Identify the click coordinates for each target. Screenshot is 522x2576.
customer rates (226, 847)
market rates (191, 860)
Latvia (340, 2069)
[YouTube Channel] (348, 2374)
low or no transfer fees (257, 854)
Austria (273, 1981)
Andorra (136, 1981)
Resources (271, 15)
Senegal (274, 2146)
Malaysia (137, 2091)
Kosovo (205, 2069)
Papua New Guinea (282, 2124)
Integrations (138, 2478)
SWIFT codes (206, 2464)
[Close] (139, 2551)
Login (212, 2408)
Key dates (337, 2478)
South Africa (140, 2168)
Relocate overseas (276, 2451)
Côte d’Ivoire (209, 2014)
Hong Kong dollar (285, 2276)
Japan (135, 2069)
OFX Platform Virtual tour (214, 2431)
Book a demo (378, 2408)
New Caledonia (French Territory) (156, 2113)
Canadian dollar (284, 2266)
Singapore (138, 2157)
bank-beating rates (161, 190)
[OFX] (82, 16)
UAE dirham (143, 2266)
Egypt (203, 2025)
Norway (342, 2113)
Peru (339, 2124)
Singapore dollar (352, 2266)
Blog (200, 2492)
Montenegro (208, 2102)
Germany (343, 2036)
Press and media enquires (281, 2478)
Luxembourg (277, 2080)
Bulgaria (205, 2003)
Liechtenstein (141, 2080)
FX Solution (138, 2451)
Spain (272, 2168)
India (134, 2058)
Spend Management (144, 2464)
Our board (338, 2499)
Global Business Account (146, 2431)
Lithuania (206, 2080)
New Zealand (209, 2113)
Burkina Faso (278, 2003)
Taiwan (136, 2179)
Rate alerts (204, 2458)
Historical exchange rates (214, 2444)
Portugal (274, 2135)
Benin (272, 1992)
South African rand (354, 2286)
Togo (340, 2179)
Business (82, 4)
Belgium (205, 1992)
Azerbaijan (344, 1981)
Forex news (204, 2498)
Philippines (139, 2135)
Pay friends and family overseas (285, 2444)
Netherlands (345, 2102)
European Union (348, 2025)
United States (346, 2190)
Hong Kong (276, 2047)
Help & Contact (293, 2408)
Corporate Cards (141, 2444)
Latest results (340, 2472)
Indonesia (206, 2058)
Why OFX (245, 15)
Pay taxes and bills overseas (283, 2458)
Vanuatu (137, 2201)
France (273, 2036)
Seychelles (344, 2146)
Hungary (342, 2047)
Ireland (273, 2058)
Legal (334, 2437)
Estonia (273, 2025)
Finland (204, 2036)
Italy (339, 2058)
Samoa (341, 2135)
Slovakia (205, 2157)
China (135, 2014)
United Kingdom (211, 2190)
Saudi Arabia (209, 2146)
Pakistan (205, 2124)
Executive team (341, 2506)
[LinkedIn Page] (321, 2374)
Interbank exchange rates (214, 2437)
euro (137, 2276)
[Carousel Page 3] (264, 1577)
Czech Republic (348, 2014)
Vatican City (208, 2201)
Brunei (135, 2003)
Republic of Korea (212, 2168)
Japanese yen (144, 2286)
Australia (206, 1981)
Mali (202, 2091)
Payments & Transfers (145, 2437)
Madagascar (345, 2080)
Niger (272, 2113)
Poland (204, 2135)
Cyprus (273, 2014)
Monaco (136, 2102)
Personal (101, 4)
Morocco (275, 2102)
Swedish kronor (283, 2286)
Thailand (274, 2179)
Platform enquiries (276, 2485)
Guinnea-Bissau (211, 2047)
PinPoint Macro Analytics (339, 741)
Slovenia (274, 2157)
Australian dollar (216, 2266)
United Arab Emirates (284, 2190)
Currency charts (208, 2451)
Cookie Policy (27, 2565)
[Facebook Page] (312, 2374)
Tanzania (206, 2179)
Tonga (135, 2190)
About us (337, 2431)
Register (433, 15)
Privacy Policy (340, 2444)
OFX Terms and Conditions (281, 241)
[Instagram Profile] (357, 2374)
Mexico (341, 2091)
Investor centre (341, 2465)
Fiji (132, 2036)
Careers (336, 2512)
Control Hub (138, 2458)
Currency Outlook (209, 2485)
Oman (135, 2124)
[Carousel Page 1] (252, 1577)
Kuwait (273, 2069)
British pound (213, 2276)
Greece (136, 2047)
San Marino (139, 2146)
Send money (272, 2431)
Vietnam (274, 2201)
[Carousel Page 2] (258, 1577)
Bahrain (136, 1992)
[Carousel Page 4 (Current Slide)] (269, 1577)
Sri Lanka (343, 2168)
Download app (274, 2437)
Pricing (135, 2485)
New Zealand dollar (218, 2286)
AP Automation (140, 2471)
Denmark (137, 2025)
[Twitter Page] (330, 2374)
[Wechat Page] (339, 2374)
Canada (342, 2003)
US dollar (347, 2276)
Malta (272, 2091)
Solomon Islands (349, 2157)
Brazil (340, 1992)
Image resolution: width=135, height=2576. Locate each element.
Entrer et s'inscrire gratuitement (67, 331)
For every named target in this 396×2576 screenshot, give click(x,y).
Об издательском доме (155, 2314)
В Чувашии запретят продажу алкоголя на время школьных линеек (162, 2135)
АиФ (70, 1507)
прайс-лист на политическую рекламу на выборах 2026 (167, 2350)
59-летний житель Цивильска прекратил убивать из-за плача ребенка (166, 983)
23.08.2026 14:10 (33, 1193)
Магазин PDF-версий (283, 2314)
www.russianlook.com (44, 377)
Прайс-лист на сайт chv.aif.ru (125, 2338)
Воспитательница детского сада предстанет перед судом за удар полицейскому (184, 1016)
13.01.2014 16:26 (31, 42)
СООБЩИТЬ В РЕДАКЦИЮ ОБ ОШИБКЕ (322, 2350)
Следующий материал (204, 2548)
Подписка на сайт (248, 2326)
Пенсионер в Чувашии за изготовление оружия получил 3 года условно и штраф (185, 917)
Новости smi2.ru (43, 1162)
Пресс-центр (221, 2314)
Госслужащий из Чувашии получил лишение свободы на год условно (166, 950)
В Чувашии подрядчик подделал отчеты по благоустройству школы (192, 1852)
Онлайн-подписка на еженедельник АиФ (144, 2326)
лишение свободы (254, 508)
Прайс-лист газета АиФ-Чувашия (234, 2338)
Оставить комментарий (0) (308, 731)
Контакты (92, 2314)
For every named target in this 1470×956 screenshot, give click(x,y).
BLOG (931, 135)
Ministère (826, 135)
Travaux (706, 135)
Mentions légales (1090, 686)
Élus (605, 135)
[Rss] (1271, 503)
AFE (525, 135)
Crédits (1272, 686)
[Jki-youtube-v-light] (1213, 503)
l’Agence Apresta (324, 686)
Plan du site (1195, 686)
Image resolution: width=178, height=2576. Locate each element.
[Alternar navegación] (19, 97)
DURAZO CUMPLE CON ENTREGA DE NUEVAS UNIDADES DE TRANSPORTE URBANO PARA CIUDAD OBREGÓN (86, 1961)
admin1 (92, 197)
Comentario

+ + + +

▶ **Required work**:
Each entry above needs to be returned exactly as written.

▶ **Response**:
Identify the click coordinates for each target. Screenshot is 522x2576.
customer rates (226, 847)
market rates (191, 860)
Latvia (340, 2069)
[YouTube Channel] (348, 2374)
low or no transfer fees (257, 854)
Austria (273, 1981)
Andorra (136, 1981)
Resources (271, 15)
Senegal (274, 2146)
Malaysia (137, 2091)
Kosovo (205, 2069)
Papua New Guinea (282, 2124)
Integrations (138, 2478)
SWIFT codes (206, 2464)
[Close] (139, 2551)
Login (212, 2408)
Key dates (337, 2478)
South Africa (140, 2168)
Relocate overseas (276, 2451)
Côte d’Ivoire (209, 2014)
Hong Kong dollar (285, 2276)
Japan (135, 2069)
OFX Platform Virtual tour (214, 2431)
Book a demo (378, 2408)
New Caledonia (French Territory) (156, 2113)
Canadian dollar (284, 2266)
Singapore (138, 2157)
bank-beating rates (161, 190)
[OFX] (82, 16)
UAE dirham (143, 2266)
Egypt (203, 2025)
Norway (342, 2113)
Peru (339, 2124)
Singapore dollar (352, 2266)
Blog (200, 2492)
Montenegro (208, 2102)
Germany (343, 2036)
Press and media enquires (281, 2478)
Luxembourg (277, 2080)
Bulgaria (205, 2003)
Liechtenstein (141, 2080)
FX Solution (138, 2451)
Spain (272, 2168)
India (134, 2058)
Spend Management (144, 2464)
Our board (338, 2499)
Global Business Account (146, 2431)
Lithuania (206, 2080)
New Zealand (209, 2113)
Burkina Faso (278, 2003)
Taiwan (136, 2179)
Rate alerts (204, 2458)
Historical exchange rates (214, 2444)
Portugal (274, 2135)
Benin (272, 1992)
South African rand (354, 2286)
Togo (340, 2179)
Business (82, 4)
Belgium (205, 1992)
Azerbaijan (344, 1981)
Forex news (204, 2498)
Philippines (139, 2135)
Pay friends and family overseas (285, 2444)
Netherlands (345, 2102)
European Union (348, 2025)
United States (346, 2190)
Hong Kong (276, 2047)
Help & Contact (293, 2408)
Corporate Cards (141, 2444)
Latest results (340, 2472)
Indonesia (206, 2058)
Why OFX (245, 15)
Pay taxes and bills overseas (283, 2458)
Vanuatu (137, 2201)
France (273, 2036)
Seychelles (344, 2146)
Hungary (342, 2047)
Ireland (273, 2058)
Legal (334, 2437)
Estonia (273, 2025)
Finland (204, 2036)
Italy (339, 2058)
Samoa (341, 2135)
Slovakia (205, 2157)
China (135, 2014)
United Kingdom (211, 2190)
Saudi Arabia (209, 2146)
Pakistan (205, 2124)
Executive team (341, 2506)
[LinkedIn Page] (321, 2374)
Interbank exchange rates (214, 2437)
euro (137, 2276)
[Carousel Page 3] (264, 1577)
Czech Republic (348, 2014)
Vatican City (208, 2201)
Brunei (135, 2003)
Republic of Korea (212, 2168)
Japanese yen (144, 2286)
Australia (206, 1981)
Mali (202, 2091)
Payments & Transfers (145, 2437)
Madagascar (345, 2080)
Niger (272, 2113)
Poland (204, 2135)
Cyprus (273, 2014)
Monaco (136, 2102)
Personal (101, 4)
Morocco (275, 2102)
Swedish kronor (283, 2286)
Thailand (274, 2179)
Platform enquiries (276, 2485)
Guinnea-Bissau (211, 2047)
PinPoint Macro Analytics (339, 741)
Slovenia (274, 2157)
Australian dollar (216, 2266)
United Arab Emirates (284, 2190)
Currency charts (208, 2451)
Cookie Policy (27, 2565)
[Facebook Page] (312, 2374)
Tanzania (206, 2179)
Tonga (135, 2190)
About us (337, 2431)
Register (433, 15)
Privacy Policy (340, 2444)
OFX Terms and Conditions (281, 241)
[Instagram Profile] (357, 2374)
Mexico (341, 2091)
Investor centre (341, 2465)
Fiji (132, 2036)
Careers (336, 2512)
Control Hub (138, 2458)
Currency Outlook (209, 2485)
Oman (135, 2124)
[Carousel Page 1] (252, 1577)
Kuwait (273, 2069)
British pound (213, 2276)
Greece (136, 2047)
San Marino (139, 2146)
Send money (272, 2431)
Vietnam (274, 2201)
[Carousel Page 2] (258, 1577)
Bahrain (136, 1992)
[Carousel Page 4 (Current Slide)] (269, 1577)
Sri Lanka (343, 2168)
Download app (274, 2437)
Pricing (135, 2485)
New Zealand dollar (218, 2286)
AP Automation (140, 2471)
Denmark (137, 2025)
[Twitter Page] (330, 2374)
[Wechat Page] (339, 2374)
Canada (342, 2003)
US dollar (347, 2276)
Malta (272, 2091)
Solomon Islands (349, 2157)
Brazil (340, 1992)
Image resolution: width=135, height=2576. Locate each element.
Entrer et s'inscrire gratuitement (67, 331)
For every named target in this 396×2576 screenshot, give click(x,y).
Об издательском доме (155, 2314)
В Чувашии запретят продажу алкоголя на время школьных линеек (162, 2135)
АиФ (70, 1507)
прайс-лист на политическую рекламу на выборах 2026 (167, 2350)
59-летний житель Цивильска прекратил убивать из-за плача ребенка (166, 983)
23.08.2026 14:10 (33, 1193)
Магазин PDF-версий (283, 2314)
www.russianlook.com (44, 377)
Прайс-лист на сайт chv.aif.ru (125, 2338)
Воспитательница детского сада предстанет перед судом за удар полицейскому (184, 1016)
13.01.2014 16:26 (31, 42)
СООБЩИТЬ В РЕДАКЦИЮ ОБ ОШИБКЕ (322, 2350)
Следующий материал (204, 2548)
Подписка на сайт (248, 2326)
Пенсионер в Чувашии за изготовление оружия получил 3 года условно и штраф (185, 917)
Новости smi2.ru (43, 1162)
Пресс-центр (221, 2314)
Госслужащий из Чувашии получил лишение свободы на год условно (166, 950)
В Чувашии подрядчик подделал отчеты по благоустройству школы (192, 1852)
Онлайн-подписка на еженедельник АиФ (144, 2326)
лишение свободы (254, 508)
Прайс-лист газета АиФ-Чувашия (234, 2338)
Оставить комментарий (0) (308, 731)
Контакты (92, 2314)
For every named target in this 1470×956 screenshot, give click(x,y).
BLOG (931, 135)
Ministère (826, 135)
Travaux (706, 135)
Mentions légales (1090, 686)
Élus (605, 135)
[Rss] (1271, 503)
AFE (525, 135)
Crédits (1272, 686)
[Jki-youtube-v-light] (1213, 503)
l’Agence Apresta (324, 686)
Plan du site (1195, 686)
Image resolution: width=178, height=2576. Locate each element.
[Alternar navegación] (19, 97)
DURAZO CUMPLE CON ENTREGA DE NUEVAS UNIDADES DE TRANSPORTE URBANO PARA CIUDAD OBREGÓN (86, 1961)
admin1 (92, 197)
Comentario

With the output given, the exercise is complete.